Free filter_invalid_txs and its tests move into a new tx_filter module
per _local/drafts/pipe-exec-layer-lib-refactor.md step 3, shrinking
lib.rs from 1829 to 1448 lines. Two regression tests added for
intrinsic-gas-too-low and at-the-floor 7702 cases under Prague.
* test(eip-7702): acceptance tests for #668 fix + designator e2e
Implements the focused subset of the EIP-7702 acceptance design
(`_local/drafts/eip-7702/EIP-7702-acceptance-tests-2026-06-01.md`)
that exercises Gravity-side integration of the gravity-audit#668 fix.
Unit coverage:
- §3.1 U-1..U-3 in `tx_filter::tests`: two-auth 7702 tx with sufficient
gas passes the filter; three-auth 7702 tx at 21k gas is discarded
(the #668 regression); a Prague-spec legacy tx is not regressed.
- §3.2 U-4 / U-5 in `eth::tests`: `ensure_intrinsic_gas` rejects a
TxEip7702 one wei below the Prague intrinsic floor; `validate_one`
short-circuits the same tx with `TxTypeNotSupported` when the pool's
ForkTracker has Prague off, so the intrinsic path is never reached.
E2E coverage in new `gravity_eip7702_test.rs` (drives MockConsensus +
PipeExecLayerApi under `gravity_prague_p3.json`, Prague at block 100):
- P-12: a low-gas TxEip7702 injected through OrderedBlock is discarded
by `filter_invalid_txs` instead of panicking the executor at
`lib.rs:1072`. Pins the #668 fix at the integration boundary.
- P-13: a sufficient-gas TxEip7702 with one valid Authorization lands
on chain; the authority's account code becomes the 23-byte
`0xef0100 || target` designator.
- P-14: P-13 runs under both `disable_grevm=false` (`GrevmExecutor`)
and `disable_grevm=true` (`WrapExecutor<BasicBlockExecutor>`);
designator deployment is observably equivalent in both modes.
The spec's stronger "byte-identical state roots" sub-claim is not
asserted — this codebase intentionally delegates cross-executor
equivalence to unit-level diff tests
(`crates/ethereum/evm/src/parallel_execute.rs:446-449`); both state
roots are printed for forensic inspection.
Adds `alloy-signer` / `alloy-signer-local` as dev-deps of the execute
crate to sign TxEip7702 + SignedAuthorization in tests.

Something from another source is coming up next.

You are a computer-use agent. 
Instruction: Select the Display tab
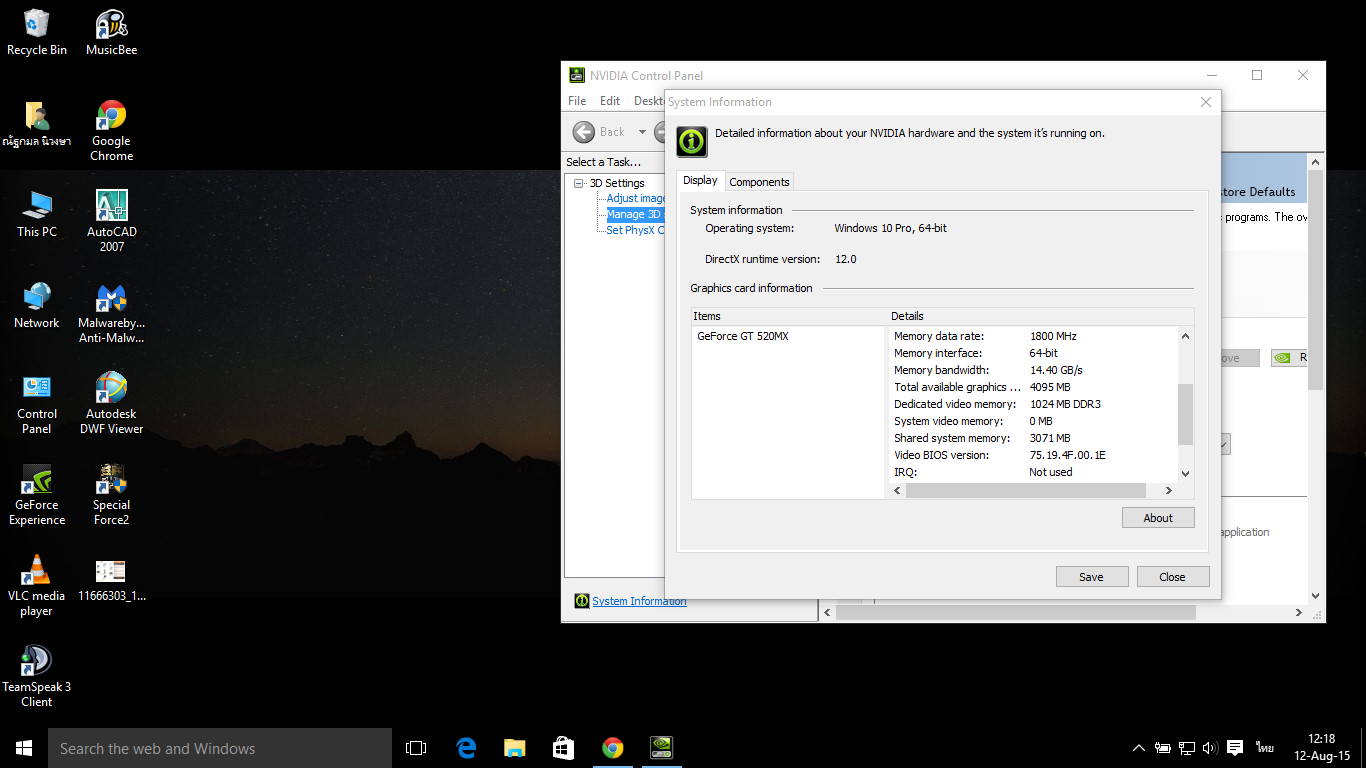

Anvil account 0
(pre-funded in `gravity_prague_p3.json`) is the relayer; authority is a
deterministic non-funded EOA so failures reproduce.
Out of scope, documented in the test header as follow-ups: P-1 / P-3
(pool fork-gate via RPC), P-5..P-10 (multi-auth, chain_id==0,
re-delegation, CALL/DELEGATECALL/STATICCALL → designator — exercise
upstream revm semantics), P-15..P-18 (grevm BlockSTM concurrency),
N-1 (manual smoke check).
* fix(eip-7702): reject pre-Prague 7702 txs at filter + drop dead test code
Address PR #343 review findings.
1. Pre-Prague boundary guard (acceptance design P-2). When `spec_id <
PRAGUE`, revm-interpreter's `calculate_initial_tx_gas` ignores
`authorization_list_num` entirely (gas/calc.rs:417), so a TxEip7702
with `gas_limit == 21000` would have passed the new intrinsic check
added in 3877eab and reached the executor — where revm-handler's
`validation.rs:181-182` rejects it with `Eip7702NotSupported` and the
`unwrap_or_else(|err| panic!(...))` at `lib.rs:1067-1073` panics the
node, which is exactly the failure mode gravity-audit#668 reported.
Add an explicit `tx.is_eip7702() && !spec_id.is_enabled_in(PRAGUE)`
short-circuit in `filter_invalid_txs::is_tx_valid` plus a unit test
that pins the SHANGHAI-spec rejection path with a 100k-gas tx (well
above the pre-Prague flat 21k intrinsic) so the guard, not the
intrinsic check, is what kicks in.
2. Drop the dead `now_us` helper and its `_silence_unused` shim from
`gravity_eip7702_test.rs`. All four e2e scenarios use `p3_ts_us`;
`now_us` was left over from an earlier iteration. Also drop the now
unused `SystemTime` import.
* refactor(eip-7702): derive spec_id inside filter_invalid_txs
The caller's MERGE/SHANGHAI/PRAGUE ladder at lib.rs:644-650 mislabelled
CANCUN-active blocks as SHANGHAI. The code happened to be correct for
the filter's purposes only because CANCUN and SHANGHAI behave identically
for `calculate_initial_tx_gas` — but that's an implicit assumption the
caller had no way to verify, and a future hardfork that *did* change
intrinsic gas semantics could silently break the filter without anyone
noticing. The PR review surfaced this as a duplication nit; in fact it
was a latent correctness bug.
Move spec_id derivation inside `filter_invalid_txs` using the canonical
`revm_spec_by_timestamp_and_block_number` helper (alloy-evm) — the same
mapping the executor itself uses, so the two cannot drift apart on a
future hardfork. The function now takes `&ChainSpec, block_timestamp,
block_number` instead of a pre-built `SpecId`; the lib.rs ladder and its
truncated PRAGUE/SHANGHAI/MERGE branches are gone.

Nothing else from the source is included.